Parents Don’t Need to Take Care of Themselves, They Need Help
Even before the outbreak of the pandemic, it became popular to prioritize “self-service”. Parenting podcasts such as One Bad Mother have long discussed the challenges parents (especially mothers) face in finding balance: one of their quirks is “ I am me, ” a fact we should remind ourselves of when we feel something other than me. And if earlier raising children was not difficult enough, the coronavirus came and destroyed that semblance of work-life balance that we managed to achieve for ourselves.
Suddenly, a little happy hour of self-care with your best friend was no longer an option. Even going for a walk with my best friend became risky. You couldn’t get a massage, pedicure, or play golf with your friends. And who had time to lie in the bath for a good long time between their own work and the school work of the children, and then do their own work again, because you are lagging behind in everything?
Then we started to say – half sarcastic, half – that taking a quick walk (alone) around the neighborhood is taking care of yourself. Or driving around town (alone) was taking care of myself. Or locked in the bathroom for five minutes (alone). Simple survival became the only self-care we could show. This dialogue, as Diana Spaulding writes for Motherly , has become all too familiar:
It also occurs to me that I recently joked while sitting in the dentist’s chair. “Are you all right?” the hygienist asked.
“Oh, I’m fine, this looks like a vacation,” I replied.
Is it easier to run around on business, clean the bathroom, or go to the dentist without a baby in tow? You are placing your bet. Are these classes taking breaks? Absolutely not.
We lowered the bar for self-service – we lowered the bar to the ground – because we had to, but more than six months have passed and not much has changed. Parents do not need a little extra self-care every week; they need real help. Not empty reminders to “make time ” for yourself – please skip the oxygen mask cliché, we know that. It’s not that parents don’t want to take care of themselves; the point is that now it may seem impossible without outside help.
This is especially true for parents of young children, children with special needs, and children who study remotely on a full-time basis, especially if these parents are also trying to keep their jobs afloat.
If you are not a parent, or if you are a parent who is not struggling so hard right now because maybe your kids are older, or they go back to school at least part of the time (I fall into this category too), do not offer advice. self-care – offer real help.
Imagine that they are all new parents , returning home from hospital, recovering from the physical pain of having a baby, and adjusting to the psychological and emotional consequences of endless days and sleepless nights. What would you do ? Send food. Pay for a professional cleaning service for their home. Pick up their dirty laundry and return it clean and folded the next day. You can do all of this now, even if (especially if!) Their children are five, three and one years old. Probably, right now, they will give something to the fight against a single newborn; it seems like nothing compared to what they are juggling with now.
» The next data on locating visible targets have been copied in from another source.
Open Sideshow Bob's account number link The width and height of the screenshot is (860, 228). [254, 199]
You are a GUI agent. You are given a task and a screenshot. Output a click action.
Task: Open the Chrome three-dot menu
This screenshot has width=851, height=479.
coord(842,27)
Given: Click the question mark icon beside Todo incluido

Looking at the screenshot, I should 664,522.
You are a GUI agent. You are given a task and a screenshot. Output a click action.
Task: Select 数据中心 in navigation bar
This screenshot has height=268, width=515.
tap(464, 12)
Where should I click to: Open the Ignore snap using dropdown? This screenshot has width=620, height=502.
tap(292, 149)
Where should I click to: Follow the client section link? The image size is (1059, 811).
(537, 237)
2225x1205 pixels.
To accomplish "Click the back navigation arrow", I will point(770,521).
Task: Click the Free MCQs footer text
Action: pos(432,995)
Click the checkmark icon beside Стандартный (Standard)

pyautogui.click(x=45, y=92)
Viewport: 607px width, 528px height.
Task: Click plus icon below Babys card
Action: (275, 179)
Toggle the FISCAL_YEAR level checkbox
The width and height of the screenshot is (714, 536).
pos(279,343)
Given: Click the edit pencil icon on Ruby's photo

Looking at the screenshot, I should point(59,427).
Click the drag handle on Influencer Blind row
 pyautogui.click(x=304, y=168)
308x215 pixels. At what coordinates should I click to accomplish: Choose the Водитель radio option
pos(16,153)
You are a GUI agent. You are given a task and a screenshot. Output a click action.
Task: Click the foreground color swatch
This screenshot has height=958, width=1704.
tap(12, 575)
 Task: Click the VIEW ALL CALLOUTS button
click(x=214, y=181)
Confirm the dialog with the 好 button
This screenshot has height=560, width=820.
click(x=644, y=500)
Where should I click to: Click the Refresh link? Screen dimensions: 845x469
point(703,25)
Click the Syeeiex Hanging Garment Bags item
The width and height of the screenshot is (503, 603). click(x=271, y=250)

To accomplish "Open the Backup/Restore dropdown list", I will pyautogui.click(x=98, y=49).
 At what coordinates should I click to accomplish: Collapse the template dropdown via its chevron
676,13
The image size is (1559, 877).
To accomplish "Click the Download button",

Offer help in a safe, socially distanced way that is comfortable for everyone. Take your children to the park several times a week, or watch them as they ride their bicycles down the street. Play a board game over Zoom with them while Mom or Dad are talking in a work conference. Leave meals or groceries. Ask them what they need. Don’t believe them if they say “nothing.” They really need something, they simply do not know how and what to ask.
Just because we’re used to thinking 2020 is a big shit show doesn’t mean that parents are suddenly okay. Yes, they do need self-care and hopefully 2021 will bring them some of that. In the meantime, what they need most is help.